[Stored items]
----
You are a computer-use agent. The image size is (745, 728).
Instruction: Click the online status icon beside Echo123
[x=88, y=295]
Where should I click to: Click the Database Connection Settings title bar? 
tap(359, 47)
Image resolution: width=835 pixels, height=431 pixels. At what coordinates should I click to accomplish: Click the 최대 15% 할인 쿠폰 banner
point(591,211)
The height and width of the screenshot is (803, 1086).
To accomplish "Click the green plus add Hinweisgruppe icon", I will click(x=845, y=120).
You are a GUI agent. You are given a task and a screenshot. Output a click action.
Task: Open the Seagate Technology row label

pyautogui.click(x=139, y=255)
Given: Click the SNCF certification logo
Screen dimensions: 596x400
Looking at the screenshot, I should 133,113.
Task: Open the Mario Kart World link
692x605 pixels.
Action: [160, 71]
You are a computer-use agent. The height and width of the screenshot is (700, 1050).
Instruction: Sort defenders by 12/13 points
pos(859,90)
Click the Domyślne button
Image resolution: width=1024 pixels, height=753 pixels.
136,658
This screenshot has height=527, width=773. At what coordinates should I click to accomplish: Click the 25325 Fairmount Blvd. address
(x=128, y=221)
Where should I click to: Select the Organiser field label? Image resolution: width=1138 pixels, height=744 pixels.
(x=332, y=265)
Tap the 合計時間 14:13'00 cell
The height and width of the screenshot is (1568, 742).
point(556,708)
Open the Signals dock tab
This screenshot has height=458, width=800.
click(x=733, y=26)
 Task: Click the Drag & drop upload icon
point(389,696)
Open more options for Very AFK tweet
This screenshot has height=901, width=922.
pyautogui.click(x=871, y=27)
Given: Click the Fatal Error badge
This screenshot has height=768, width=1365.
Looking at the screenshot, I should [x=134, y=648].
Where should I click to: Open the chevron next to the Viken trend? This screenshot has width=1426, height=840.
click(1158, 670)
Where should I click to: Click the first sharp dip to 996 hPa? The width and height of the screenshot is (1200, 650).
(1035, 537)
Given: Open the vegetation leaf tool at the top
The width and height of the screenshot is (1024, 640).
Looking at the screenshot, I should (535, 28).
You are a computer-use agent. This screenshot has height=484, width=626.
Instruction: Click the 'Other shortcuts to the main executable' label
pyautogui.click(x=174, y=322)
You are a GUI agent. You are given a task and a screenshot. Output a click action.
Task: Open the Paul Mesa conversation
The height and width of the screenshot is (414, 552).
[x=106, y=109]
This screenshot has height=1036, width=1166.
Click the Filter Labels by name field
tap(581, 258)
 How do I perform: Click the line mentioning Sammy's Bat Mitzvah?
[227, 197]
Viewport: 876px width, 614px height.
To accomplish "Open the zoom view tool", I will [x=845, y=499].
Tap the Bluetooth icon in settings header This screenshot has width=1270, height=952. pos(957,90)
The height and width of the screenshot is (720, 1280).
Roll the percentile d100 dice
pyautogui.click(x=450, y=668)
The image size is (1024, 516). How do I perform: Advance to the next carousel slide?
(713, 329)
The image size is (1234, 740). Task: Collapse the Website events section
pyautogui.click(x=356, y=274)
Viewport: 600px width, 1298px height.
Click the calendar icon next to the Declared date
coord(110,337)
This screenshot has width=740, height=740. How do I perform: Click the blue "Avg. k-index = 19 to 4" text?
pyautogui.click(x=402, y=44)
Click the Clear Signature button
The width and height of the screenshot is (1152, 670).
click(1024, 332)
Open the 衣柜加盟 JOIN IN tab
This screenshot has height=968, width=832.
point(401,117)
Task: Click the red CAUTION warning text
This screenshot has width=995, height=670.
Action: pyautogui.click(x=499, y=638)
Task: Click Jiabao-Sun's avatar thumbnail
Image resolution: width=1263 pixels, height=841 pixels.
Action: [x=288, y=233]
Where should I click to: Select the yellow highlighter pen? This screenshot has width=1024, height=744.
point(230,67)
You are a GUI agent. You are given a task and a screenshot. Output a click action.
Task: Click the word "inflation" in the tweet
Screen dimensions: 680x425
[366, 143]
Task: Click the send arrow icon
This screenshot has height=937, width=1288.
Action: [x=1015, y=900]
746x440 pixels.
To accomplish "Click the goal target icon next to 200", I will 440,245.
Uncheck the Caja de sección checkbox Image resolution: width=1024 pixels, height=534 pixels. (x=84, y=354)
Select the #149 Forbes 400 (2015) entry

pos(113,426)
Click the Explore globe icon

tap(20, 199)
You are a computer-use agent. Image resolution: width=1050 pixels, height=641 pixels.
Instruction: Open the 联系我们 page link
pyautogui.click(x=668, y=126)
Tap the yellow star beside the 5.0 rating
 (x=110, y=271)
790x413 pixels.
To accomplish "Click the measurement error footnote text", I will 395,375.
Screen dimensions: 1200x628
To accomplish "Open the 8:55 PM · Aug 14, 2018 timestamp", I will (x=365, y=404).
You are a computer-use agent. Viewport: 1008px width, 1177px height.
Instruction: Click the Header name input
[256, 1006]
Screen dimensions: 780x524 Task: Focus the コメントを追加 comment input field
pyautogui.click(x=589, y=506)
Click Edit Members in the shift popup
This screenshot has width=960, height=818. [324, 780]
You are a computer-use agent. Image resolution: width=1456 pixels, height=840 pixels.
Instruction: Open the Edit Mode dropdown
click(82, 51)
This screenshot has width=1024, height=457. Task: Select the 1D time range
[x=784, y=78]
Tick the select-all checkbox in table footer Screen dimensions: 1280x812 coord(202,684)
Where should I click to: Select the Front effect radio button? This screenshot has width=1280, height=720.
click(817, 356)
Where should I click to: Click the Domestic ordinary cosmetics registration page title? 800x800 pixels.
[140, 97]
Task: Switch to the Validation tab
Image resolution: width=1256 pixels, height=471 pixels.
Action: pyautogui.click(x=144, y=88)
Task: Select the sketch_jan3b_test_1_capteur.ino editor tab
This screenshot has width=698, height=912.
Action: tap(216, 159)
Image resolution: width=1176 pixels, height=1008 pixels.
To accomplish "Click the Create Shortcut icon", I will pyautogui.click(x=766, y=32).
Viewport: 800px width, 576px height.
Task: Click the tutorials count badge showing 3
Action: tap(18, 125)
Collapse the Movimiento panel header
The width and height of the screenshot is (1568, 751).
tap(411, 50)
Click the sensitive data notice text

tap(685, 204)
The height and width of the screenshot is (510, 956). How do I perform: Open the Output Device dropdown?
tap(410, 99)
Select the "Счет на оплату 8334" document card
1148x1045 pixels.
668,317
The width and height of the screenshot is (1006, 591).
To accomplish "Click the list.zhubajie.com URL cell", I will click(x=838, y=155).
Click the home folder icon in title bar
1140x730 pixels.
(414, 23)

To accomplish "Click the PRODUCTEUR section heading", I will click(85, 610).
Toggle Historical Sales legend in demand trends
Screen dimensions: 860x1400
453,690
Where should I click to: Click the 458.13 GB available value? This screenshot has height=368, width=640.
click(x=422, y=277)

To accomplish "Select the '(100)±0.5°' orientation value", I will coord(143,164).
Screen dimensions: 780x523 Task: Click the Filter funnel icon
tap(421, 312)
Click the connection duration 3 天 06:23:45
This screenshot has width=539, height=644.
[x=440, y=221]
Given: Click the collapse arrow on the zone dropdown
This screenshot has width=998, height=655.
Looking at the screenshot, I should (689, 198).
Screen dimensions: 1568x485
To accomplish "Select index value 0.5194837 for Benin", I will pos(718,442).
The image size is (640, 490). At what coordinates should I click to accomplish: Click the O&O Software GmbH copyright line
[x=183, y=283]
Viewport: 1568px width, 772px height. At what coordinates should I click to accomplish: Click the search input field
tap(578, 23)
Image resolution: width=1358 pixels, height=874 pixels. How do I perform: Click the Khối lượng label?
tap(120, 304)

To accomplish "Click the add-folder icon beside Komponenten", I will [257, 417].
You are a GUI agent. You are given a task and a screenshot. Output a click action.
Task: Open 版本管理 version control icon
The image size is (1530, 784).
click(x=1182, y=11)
----
Give back, word for word, only the lines above from the line holding "You are a computer-use agent. Image resolution: width=1456" to the line holding "Image resolution: width=1176", both included.

The completed task -
You are a computer-use agent. Image resolution: width=1456 pixels, height=840 pixels.
Instruction: Open the Edit Mode dropdown
click(82, 51)
This screenshot has width=1024, height=457. Task: Select the 1D time range
[x=784, y=78]
Tick the select-all checkbox in table footer Screen dimensions: 1280x812 coord(202,684)
Where should I click to: Select the Front effect radio button? This screenshot has width=1280, height=720.
click(817, 356)
Where should I click to: Click the Domestic ordinary cosmetics registration page title? 800x800 pixels.
[140, 97]
Task: Switch to the Validation tab
Image resolution: width=1256 pixels, height=471 pixels.
Action: pyautogui.click(x=144, y=88)
Task: Select the sketch_jan3b_test_1_capteur.ino editor tab
This screenshot has width=698, height=912.
Action: tap(216, 159)
Image resolution: width=1176 pixels, height=1008 pixels.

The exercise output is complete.